• **Task brief**:
Return the lines beginning at the one that contains "Image resolution: width=1311" and running to the end of the records, exactly and with nothing else. Omit pictures.

• **Recorded information**:
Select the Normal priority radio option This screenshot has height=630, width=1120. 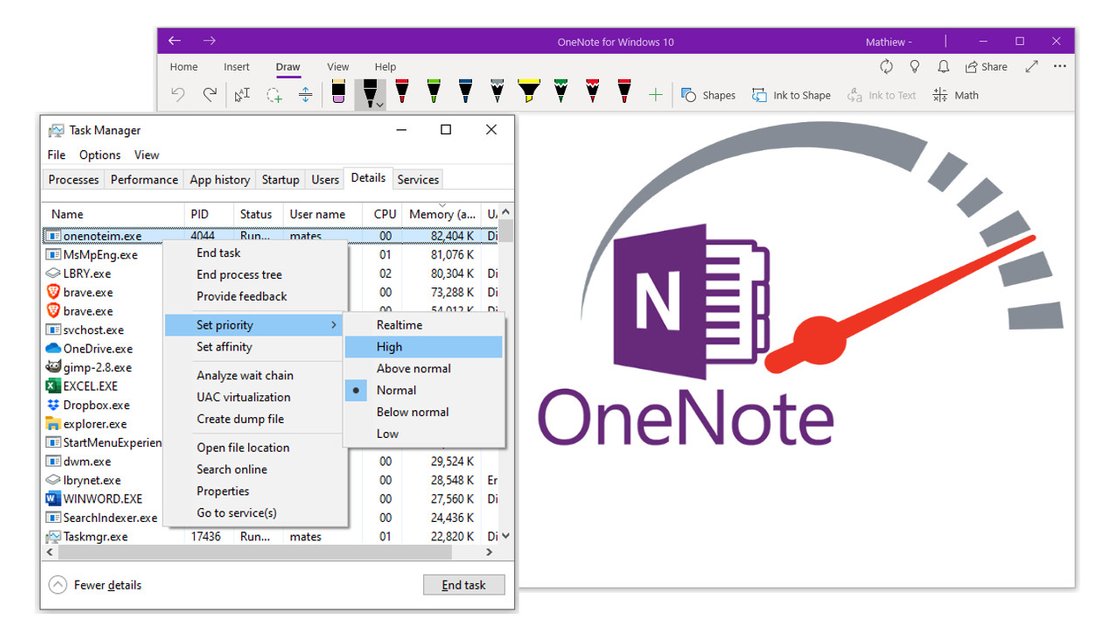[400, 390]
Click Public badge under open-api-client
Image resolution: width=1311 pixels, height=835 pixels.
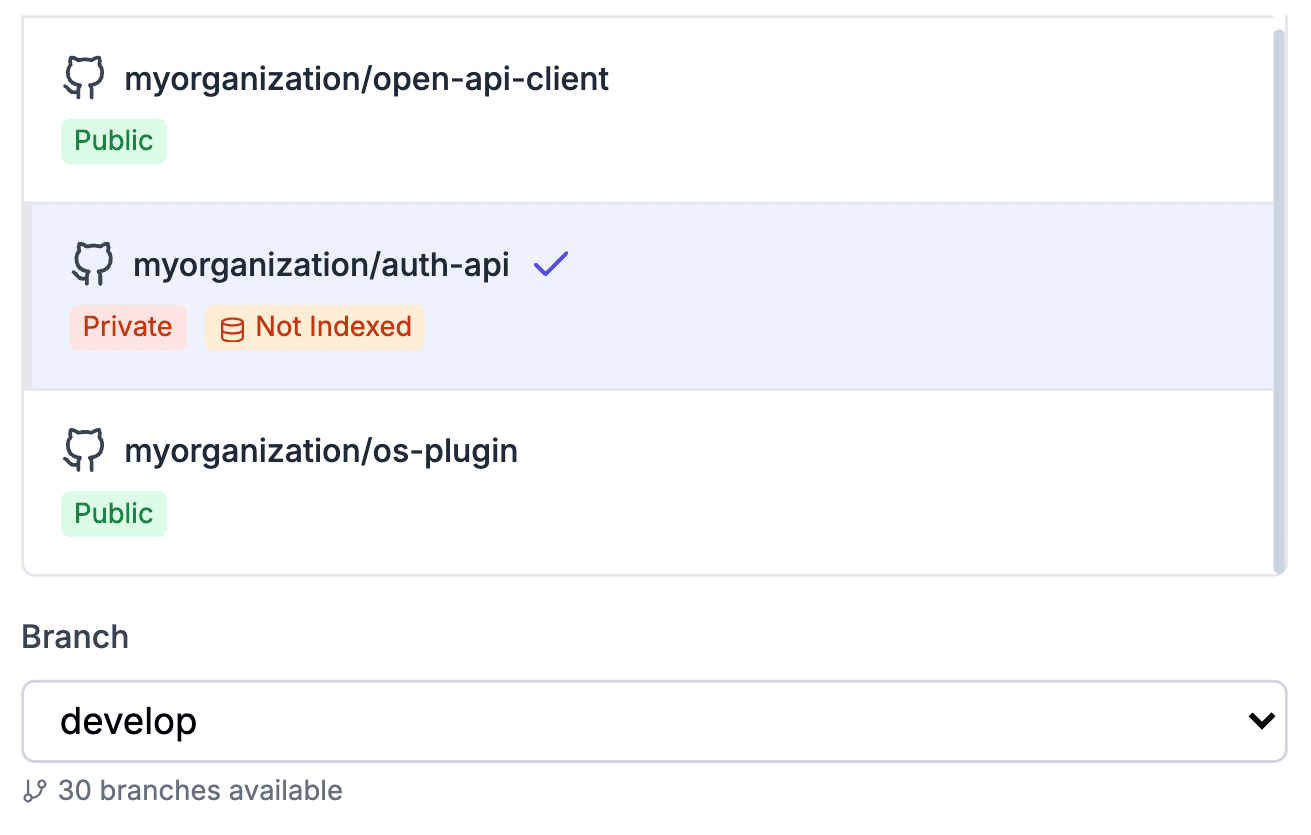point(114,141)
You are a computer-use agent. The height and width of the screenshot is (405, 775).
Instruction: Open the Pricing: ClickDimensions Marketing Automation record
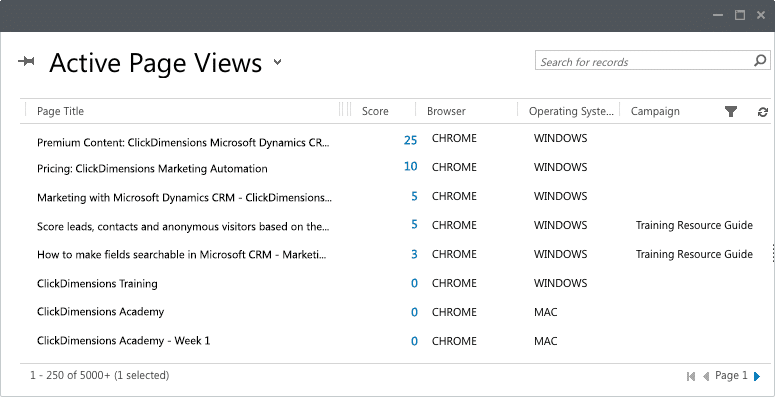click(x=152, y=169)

• **Result below**:
Image resolution: width=1311 pixels, height=835 pixels.
point(114,141)
You are a computer-use agent. The height and width of the screenshot is (405, 775).
Instruction: Open the Pricing: ClickDimensions Marketing Automation record
click(x=152, y=169)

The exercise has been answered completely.